Premier League
Diego Costa siempre da que hablar. Sea como sea, acaba siendo protagonista de los partidos, para la bueno y para lo malo. Hoy, en el partido que enfrentaba a su equipo, el Chelsea FC, contra el campeón de la Premier, el Leicester City, volvió a ocurrir. Por un lado, fue el encargado de abrir el marcador para su equipo a los 7 minutos, tras aprovechar una asistencia de Matic. Por cierto, dedicó el gol a su compañero Willian, que ha perdido a su madre recientemente. Ya en la segunda parte, el jugador hispano-brasileño tuvo un encontronazo con Antonio Conte, su entrenador.
Costa es un jugador que va al límite del reglamento, es un duro competidor y siempre le busca las cosquillas a la defensa rival. Tenerlo en el equipo, como compañero, puede ser una ventaja porque provoca a los defensas y saca juego. Pero también puede ser una desventaja a veces. Y es que, gracias a su comportamiento, suele ser un jugador amonestado y sancionado. Hoy, con una tarjeta amarilla en su haber, habría podido recibir otra, que le habría valido la expulsión. Conte, enfadado, le recriminó algunas acciones al delantero, que contestó pidiéndole el cambio a modo de protesta.

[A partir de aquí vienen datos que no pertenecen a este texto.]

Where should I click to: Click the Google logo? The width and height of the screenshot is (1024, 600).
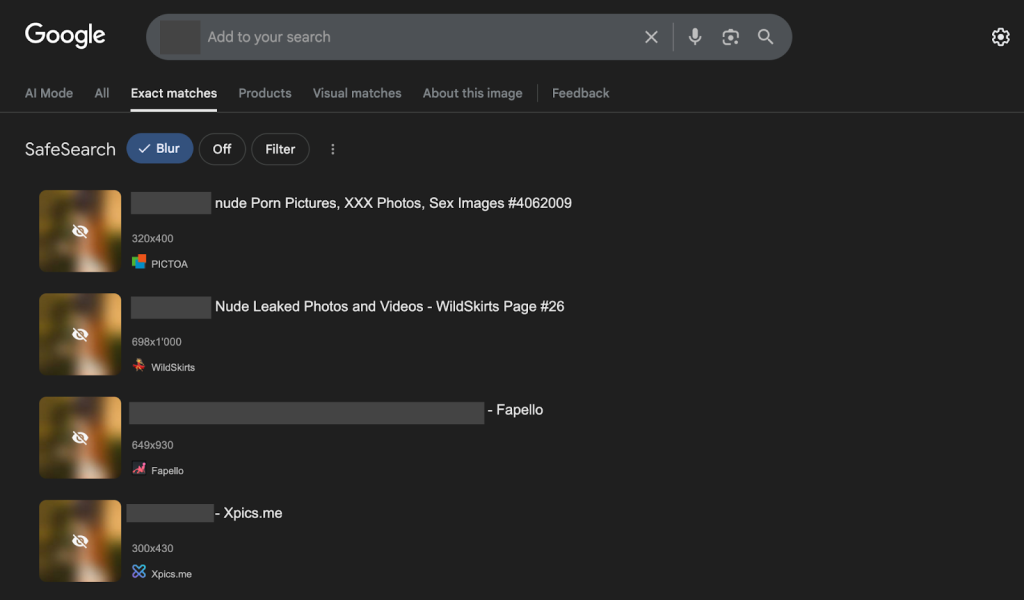pos(65,36)
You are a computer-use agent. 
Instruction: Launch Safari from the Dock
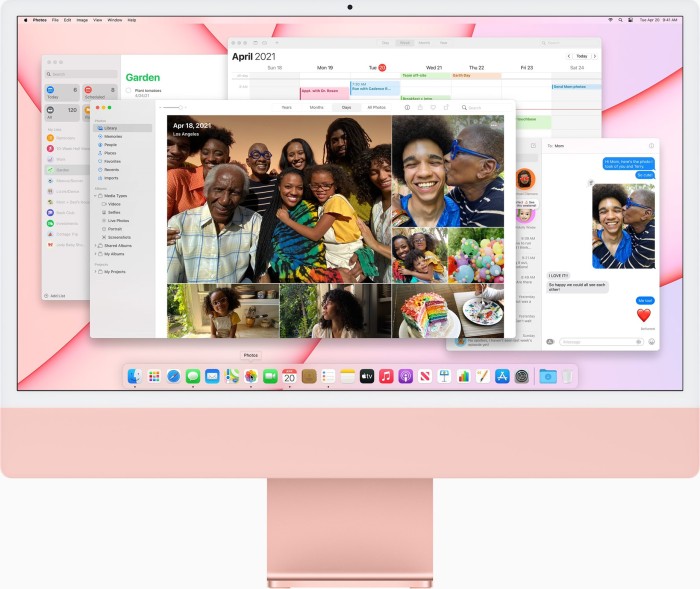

Corría el minuto 70 de juego y a Costa no le gustó que le recriminaran esa acción. El delantero querría haberle dado a entender a Conte que, si no le gusta su estilo, que no lo ponga a jugar o que lo saque del campo. Por su parte, el técnico italiano dijo después del partido que Costa era un jugador con “gran personalidad” y que, si puede mantenerlo durante todo el partido, lo hará. Sin embargo, quiso recordar que si el hispano-brasileño hubiera visto otra amarilla, se habría perdido el partido frente al Manchester United, algo que el Chelsea no se puede permitir.